The four floors of the museum divide the show. Chtak’s street art background makes an appearance on the first floor that has skateboards all over it. ‘Skatebeuys’ explication precedes it, peculiarly uniting two of the artist’s inspirations. Almost each one of the boards has catchy slogans and witty drawings on it. An actual ramp with a vacant skateboard is placed in the centre of the room and dares the visitors to try their feet on it.




The second floor is dedicated to music and author’s musical preferences. Unlike the explications that are full of cultural and philosophical references of author’s choice, the second floor installation has no direct tributes – only peek-through high windows where one can watch skeletons in the environ of the underground rehearsal room and an amp connected to the strings stretched throughout the main room. As well as the one on the first floor, the installation is interactive and daring – anyone can try and play the giant instrument and produce the sound that would shake the whole museum building up.



Moving on up the stairs one enters a much more intimate surroundings. First, we see the backroom crammed with broomsticks, then, as we proceed one floor higher, the artist’s studio presents itself in all of its chaos with paint, sketches, ramblings and musings scattered all over the place. Large canvases with new and old works are lined up in the room. One can see the artist’s world in all its abundance: graphics, techniques, languages, ideas. While diaries and skecthbooks are kept under glass opened at the most exciting pages, the large canvas paintings confirm the concept that the exhibition was created in situ. The style we’ve just seen on the numerous explication tablets and prints is now available for live appraisal in the atmosphere of the studio, with tint splashes and spray paint cans around.

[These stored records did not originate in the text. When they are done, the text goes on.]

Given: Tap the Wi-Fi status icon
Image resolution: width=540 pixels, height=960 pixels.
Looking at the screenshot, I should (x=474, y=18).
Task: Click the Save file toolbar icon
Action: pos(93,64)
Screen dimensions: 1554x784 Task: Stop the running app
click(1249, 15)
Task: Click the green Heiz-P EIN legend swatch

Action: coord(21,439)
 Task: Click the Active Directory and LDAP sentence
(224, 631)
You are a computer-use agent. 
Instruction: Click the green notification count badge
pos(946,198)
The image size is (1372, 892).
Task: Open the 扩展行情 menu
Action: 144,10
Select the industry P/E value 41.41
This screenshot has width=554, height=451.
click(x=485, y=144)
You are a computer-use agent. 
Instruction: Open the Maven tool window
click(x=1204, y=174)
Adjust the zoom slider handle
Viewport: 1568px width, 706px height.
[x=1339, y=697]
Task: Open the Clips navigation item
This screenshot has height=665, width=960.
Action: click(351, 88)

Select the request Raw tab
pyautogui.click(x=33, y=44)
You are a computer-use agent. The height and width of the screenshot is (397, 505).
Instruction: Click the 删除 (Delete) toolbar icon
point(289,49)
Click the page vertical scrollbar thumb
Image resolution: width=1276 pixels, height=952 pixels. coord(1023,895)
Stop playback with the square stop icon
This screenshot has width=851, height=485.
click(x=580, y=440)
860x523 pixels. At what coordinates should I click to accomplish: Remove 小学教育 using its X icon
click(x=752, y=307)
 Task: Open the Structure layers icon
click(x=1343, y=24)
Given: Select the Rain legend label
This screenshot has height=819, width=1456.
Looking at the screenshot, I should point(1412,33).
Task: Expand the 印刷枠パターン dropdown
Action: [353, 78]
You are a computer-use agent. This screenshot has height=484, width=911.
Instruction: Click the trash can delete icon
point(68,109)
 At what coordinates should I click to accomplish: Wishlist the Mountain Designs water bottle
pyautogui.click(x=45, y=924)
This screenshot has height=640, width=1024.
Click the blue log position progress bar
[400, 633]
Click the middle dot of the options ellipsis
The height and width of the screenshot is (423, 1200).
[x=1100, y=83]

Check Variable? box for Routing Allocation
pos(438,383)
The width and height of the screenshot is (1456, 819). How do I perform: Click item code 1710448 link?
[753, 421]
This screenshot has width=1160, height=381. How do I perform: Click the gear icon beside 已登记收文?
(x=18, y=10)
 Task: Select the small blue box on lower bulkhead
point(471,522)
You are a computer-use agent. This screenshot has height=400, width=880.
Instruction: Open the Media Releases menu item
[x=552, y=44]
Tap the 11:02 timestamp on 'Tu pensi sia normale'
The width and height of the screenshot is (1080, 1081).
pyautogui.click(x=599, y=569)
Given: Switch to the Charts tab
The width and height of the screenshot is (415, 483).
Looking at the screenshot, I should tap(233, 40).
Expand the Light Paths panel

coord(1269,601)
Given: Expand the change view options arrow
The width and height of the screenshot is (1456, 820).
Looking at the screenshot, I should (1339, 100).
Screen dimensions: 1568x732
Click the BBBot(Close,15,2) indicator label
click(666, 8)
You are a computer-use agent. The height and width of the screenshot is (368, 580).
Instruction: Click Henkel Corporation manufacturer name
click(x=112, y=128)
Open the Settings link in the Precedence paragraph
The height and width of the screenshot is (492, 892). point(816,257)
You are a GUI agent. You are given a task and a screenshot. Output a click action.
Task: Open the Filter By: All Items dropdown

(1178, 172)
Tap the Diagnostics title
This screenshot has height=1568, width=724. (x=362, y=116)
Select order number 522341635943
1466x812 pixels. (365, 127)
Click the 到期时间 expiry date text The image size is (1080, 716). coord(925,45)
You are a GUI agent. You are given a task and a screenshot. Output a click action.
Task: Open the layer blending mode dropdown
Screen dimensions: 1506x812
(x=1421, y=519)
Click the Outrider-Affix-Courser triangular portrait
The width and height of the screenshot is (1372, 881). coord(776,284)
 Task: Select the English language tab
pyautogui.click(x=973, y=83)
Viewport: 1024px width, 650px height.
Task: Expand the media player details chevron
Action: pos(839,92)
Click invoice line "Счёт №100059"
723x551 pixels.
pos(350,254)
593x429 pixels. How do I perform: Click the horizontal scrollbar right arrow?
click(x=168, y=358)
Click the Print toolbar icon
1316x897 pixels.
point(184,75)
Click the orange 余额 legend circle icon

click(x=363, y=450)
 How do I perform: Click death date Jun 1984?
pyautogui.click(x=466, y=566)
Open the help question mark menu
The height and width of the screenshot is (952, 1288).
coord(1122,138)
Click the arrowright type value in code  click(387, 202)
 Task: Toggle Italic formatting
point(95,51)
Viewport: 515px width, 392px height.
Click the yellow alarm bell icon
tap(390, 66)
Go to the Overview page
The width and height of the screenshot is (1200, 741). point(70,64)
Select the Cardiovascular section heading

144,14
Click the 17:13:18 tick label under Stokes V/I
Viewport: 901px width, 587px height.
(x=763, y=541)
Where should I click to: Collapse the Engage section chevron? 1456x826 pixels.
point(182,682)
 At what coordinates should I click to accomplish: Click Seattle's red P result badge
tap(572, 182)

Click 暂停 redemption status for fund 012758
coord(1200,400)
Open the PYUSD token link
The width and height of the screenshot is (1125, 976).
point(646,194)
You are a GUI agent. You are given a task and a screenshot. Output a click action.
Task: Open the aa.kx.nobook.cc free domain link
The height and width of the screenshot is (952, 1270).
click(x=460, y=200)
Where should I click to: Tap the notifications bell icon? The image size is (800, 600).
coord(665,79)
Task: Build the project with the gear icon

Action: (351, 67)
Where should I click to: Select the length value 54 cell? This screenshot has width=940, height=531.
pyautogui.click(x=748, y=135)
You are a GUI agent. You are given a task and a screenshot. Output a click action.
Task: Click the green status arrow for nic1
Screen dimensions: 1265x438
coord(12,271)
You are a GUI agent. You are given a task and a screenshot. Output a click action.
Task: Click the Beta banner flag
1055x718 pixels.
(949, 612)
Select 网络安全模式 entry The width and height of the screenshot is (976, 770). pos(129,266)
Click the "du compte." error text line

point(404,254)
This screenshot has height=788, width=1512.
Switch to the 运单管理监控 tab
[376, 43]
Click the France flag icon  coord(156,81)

As Chtak himself claims, he lives in the moment since death may always be around the corner. Thus, every new exhibition is final. He makes no secret that his art is repetitive, by form and by style: hallmark monochrome colours, letters, phrases, languages and a touch of the subcultural. 'If my way – no way' represents every kind of diverse means and techniques he's been exploiting for years and makes for a very consistent conclusion and transfer from a young artist to a mature one.